Multi-site considerations with OTV and NSX
I am in the early design phase of a very large-scale (global) private cloud deployment. One of my design challenges is centered around multi-site availability. I need to be able to extend a layer-2 domain across multiple sites.
Eventually I want to be able to get to the point were I can orchestrate a “follow-the-sun” model where a user or business unit can instantiate a service, application, (whatever), and have the option to enable that application to migrate globally to different data centers as regions come online, and source traffic begins to shift throughout the day.
After VMWorld this year, I was very excited with the advancements made in 5.5 particularly with NSX. It seems like it will be a key enabler for my cloud solution.
Also, since I am already working with a considerably robust global infrastructure leveraging Cisco gear (Nexus 7k, 5k, UCS, etc), it seems feasible that OTV and LISP can play a key role here as well. I want to document what I am currently kicking around in my head as a potential solution.
First, I have to point out that I was quite pleased to read this article by Brad Hedlund. In fact, in it he explicitly documents the exact scenario I have been considering. His Visio design (below) looks nearly exactly like the conceptual model I created for my team several weeks ago. I feel confident that if someone like Brad has signed off on this as a potentially viable solution, then I am likely on the right track.
Anyway, instead of sanitizing my internal Visios for public viewing, I am going to borrow Brad’s for this article. Here is his design:
So you can see here that OTV and LISP are certainly doing the “heavy lifting” with regards to extending the layer-2 and providing the intelligent ingress routing. With LISP, the source traffic will automatically be driven to the DC that is currently hosting the application.
OTV is extending my “VM Network” VLan – Illustrated here as the “DMZ VLAN” – (I call this the “transport VLAN” in VXLAN deployments. Basically it is the single logical vlan that all the virtual VXLANs are traversing over). By extending this single VLAN using OTV to the other sites, I am providing NSX with a common egress gateway network at each site. The other benefit here is that I only have to OTV that one network, and all of a sudden I have multi-site capability for all of my virtual networks encapsulated on that VLAN. This of course means that as I instantiate new applications in new virtual networks on that same VLAN, they also inherit the multi-site capability without me having to go to the Networking team and have them create a new OTV session, or reconfigure anything at all really.

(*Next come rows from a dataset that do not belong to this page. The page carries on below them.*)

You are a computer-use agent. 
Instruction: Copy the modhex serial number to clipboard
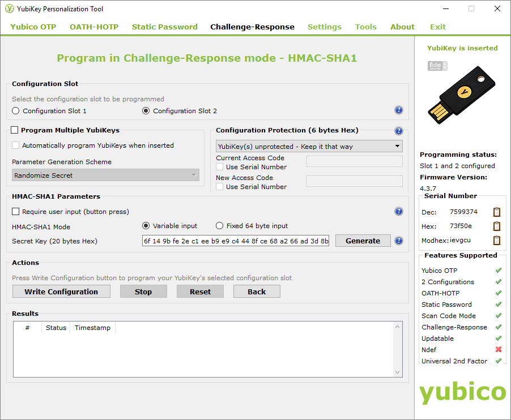[x=496, y=240]
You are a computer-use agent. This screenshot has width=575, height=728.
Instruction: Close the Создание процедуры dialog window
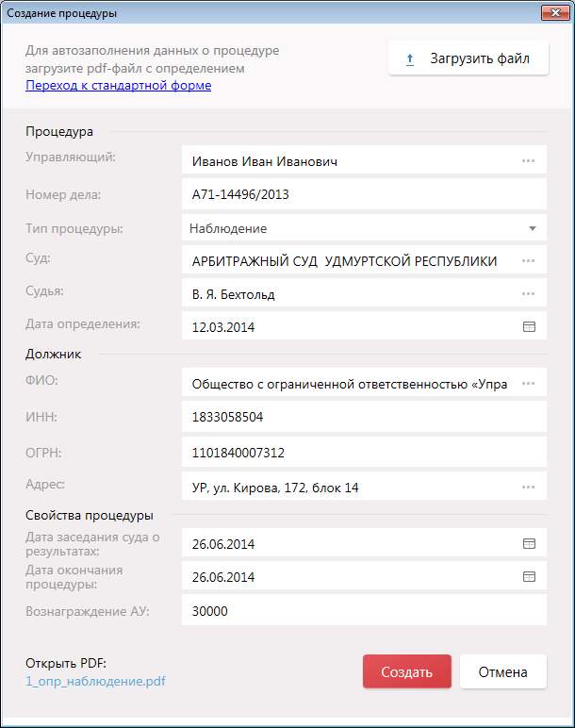553,13
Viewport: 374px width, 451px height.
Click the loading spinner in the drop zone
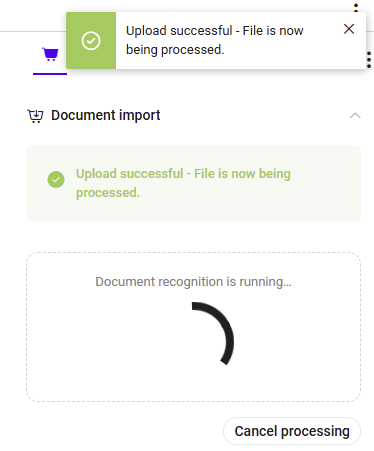tap(212, 333)
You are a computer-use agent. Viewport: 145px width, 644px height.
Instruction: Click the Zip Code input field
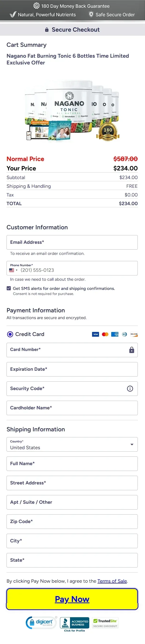72,521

I still have many things to consider here. The glaringly obvious one being that a live vMotion will require a sub 20 millisecond round-trip latency. Not really an issue if I have many DCs chained around the globe, however in certain cases, we may have to get creative with WAN optimizers if we wish to handle the live migration.
Of course there is also storage replication to consider. In my case, this piece is actually already further down the design path. I am very confident in our ability to handle that piece of the puzzle. Without going into too much detail (that will require a longer discussion), I am looking have a storage topology that almost resembles a CDN. Where each piece of replicated data is stored in multiple locations at each site, and is asynchronously replicated in a full-mesh topology.
Lastly is the TCP fragmentation issue. I need to ensure that all pieces of an application are migrated successfully each time to avoid east-west traffic traversing the WAN. Not just because of the substantial performance hit with the latency between parts of the application (due to distance), but also because the 1600-byte VXLAN frame is going to get chopped up as soon as it exits its local DC. Causing a potentially massive amount of re-transmitting.
I just wanted to take the time to put that out there as something I am considering for this solution. I thought it was a pretty interesting piece of this design, and might spark some public interest. Please feel free to chime in!
** Update **
In Brad’s design he is illustrating that the DMZ vlan is strictly an egress point, and is not carrying actual VXLAN frames. Whereas I was envisioning extending the layer-2 for the “transport” vlan. IE the actual VLAN that carries the VXLAN traffic (in a “normal” SDN/VXLAN design, this vlan would only exist local to each cluster).
I still need to do some brainstorming on this part of the design to determine which method would make the most sense for our use case(s). I am still working to wrap my head around how SDN should best be implemented here. (This article is meant to simply help me with this brainstorming process).
I’ll update here when my team and I have a better idea of how this piece will be designed.